====== DATA ENTRIES

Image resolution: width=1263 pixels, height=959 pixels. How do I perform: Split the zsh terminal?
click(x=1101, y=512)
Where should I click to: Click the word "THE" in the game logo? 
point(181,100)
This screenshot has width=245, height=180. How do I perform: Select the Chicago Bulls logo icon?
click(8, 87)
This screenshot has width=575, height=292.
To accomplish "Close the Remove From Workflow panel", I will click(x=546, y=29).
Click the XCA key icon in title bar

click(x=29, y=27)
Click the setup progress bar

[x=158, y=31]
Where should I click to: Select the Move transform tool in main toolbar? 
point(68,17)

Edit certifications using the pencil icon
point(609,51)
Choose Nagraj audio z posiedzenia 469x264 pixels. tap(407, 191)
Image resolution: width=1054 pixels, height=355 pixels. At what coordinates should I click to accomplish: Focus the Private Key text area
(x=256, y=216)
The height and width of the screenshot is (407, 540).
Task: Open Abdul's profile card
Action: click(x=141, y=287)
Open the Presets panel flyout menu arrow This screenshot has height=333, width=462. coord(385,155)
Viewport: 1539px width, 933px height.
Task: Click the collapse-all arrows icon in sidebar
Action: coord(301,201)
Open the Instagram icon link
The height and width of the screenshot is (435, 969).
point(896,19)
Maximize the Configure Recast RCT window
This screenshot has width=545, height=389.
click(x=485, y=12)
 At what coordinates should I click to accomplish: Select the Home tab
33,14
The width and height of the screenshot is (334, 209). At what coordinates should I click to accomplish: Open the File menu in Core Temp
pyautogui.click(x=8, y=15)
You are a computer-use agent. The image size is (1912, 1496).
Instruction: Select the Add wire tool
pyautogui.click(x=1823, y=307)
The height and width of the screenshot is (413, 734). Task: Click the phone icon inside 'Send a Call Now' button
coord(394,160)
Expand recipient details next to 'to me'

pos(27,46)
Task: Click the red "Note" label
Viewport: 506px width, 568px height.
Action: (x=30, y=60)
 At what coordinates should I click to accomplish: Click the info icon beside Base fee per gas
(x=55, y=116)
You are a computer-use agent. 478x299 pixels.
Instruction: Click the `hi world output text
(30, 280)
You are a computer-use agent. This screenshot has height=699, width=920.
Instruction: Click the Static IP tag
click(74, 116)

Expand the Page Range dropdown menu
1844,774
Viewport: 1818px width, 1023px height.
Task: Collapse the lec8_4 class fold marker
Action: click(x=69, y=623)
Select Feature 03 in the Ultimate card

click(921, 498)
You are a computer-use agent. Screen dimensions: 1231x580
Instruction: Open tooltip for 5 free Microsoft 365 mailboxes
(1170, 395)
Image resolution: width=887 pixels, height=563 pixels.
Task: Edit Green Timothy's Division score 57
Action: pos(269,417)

============

**SHORT PROBLEM**
Arrange every row above as a JSON list of strings, one string per line, leaving out the blank lines.

**EXERCISE ANSWER**
[
  "Image resolution: width=1263 pixels, height=959 pixels. How do I perform: Split the zsh terminal?",
  "click(x=1101, y=512)",
  "Where should I click to: Click the word \"THE\" in the game logo? ",
  "point(181,100)",
  "This screenshot has width=245, height=180. How do I perform: Select the Chicago Bulls logo icon?",
  "click(8, 87)",
  "This screenshot has width=575, height=292.",
  "To accomplish \"Close the Remove From Workflow panel\", I will click(x=546, y=29).",
  "Click the XCA key icon in title bar",
  "click(x=29, y=27)",
  "Click the setup progress bar",
  "[x=158, y=31]",
  "Where should I click to: Select the Move transform tool in main toolbar? ",
  "point(68,17)",
  "Edit certifications using the pencil icon",
  "point(609,51)",
  "Choose Nagraj audio z posiedzenia 469x264 pixels. tap(407, 191)",
  "Image resolution: width=1054 pixels, height=355 pixels. At what coordinates should I click to accomplish: Focus the Private Key text area",
  "(x=256, y=216)",
  "The height and width of the screenshot is (407, 540).",
  "Task: Open Abdul's profile card",
  "Action: click(x=141, y=287)",
  "Open the Presets panel flyout menu arrow This screenshot has height=333, width=462. coord(385,155)",
  "Viewport: 1539px width, 933px height.",
  "Task: Click the collapse-all arrows icon in sidebar",
  "Action: coord(301,201)",
  "Open the Instagram icon link",
  "The height and width of the screenshot is (435, 969).",
  "point(896,19)",
  "Maximize the Configure Recast RCT window",
  "This screenshot has width=545, height=389.",
  "click(x=485, y=12)",
  " At what coordinates should I click to accomplish: Select the Home tab",
  "33,14",
  "The width and height of the screenshot is (334, 209). At what coordinates should I click to accomplish: Open the File menu in Core Temp",
  "pyautogui.click(x=8, y=15)",
  "You are a computer-use agent. The image size is (1912, 1496).",
  "Instruction: Select the Add wire tool",
  "pyautogui.click(x=1823, y=307)",
  "The height and width of the screenshot is (413, 734). Task: Click the phone icon inside 'Send a Call Now' button",
  "coord(394,160)",
  "Expand recipient details next to 'to me'",
  "pos(27,46)",
  "Task: Click the red \"Note\" label",
  "Viewport: 506px width, 568px height.",
  "Action: (x=30, y=60)",
  " At what coordinates should I click to accomplish: Click the info icon beside Base fee per gas",
  "(x=55, y=116)",
  "You are a computer-use agent. 478x299 pixels.",
  "Instruction: Click the `hi world output text",
  "(30, 280)",
  "You are a computer-use agent. This screenshot has height=699, width=920.",
  "Instruction: Click the Static IP tag",
  "click(74, 116)",
  "Expand the Page Range dropdown menu",
  "1844,774",
  "Viewport: 1818px width, 1023px height.",
  "Task: Collapse the lec8_4 class fold marker",
  "Action: click(x=69, y=623)",
  "Select Feature 03 in the Ultimate card",
  "click(921, 498)",
  "You are a computer-use agent. Screen dimensions: 1231x580",
  "Instruction: Open tooltip for 5 free Microsoft 365 mailboxes",
  "(1170, 395)",
  "Image resolution: width=887 pixels, height=563 pixels.",
  "Task: Edit Green Timothy's Division score 57",
  "Action: pos(269,417)"
]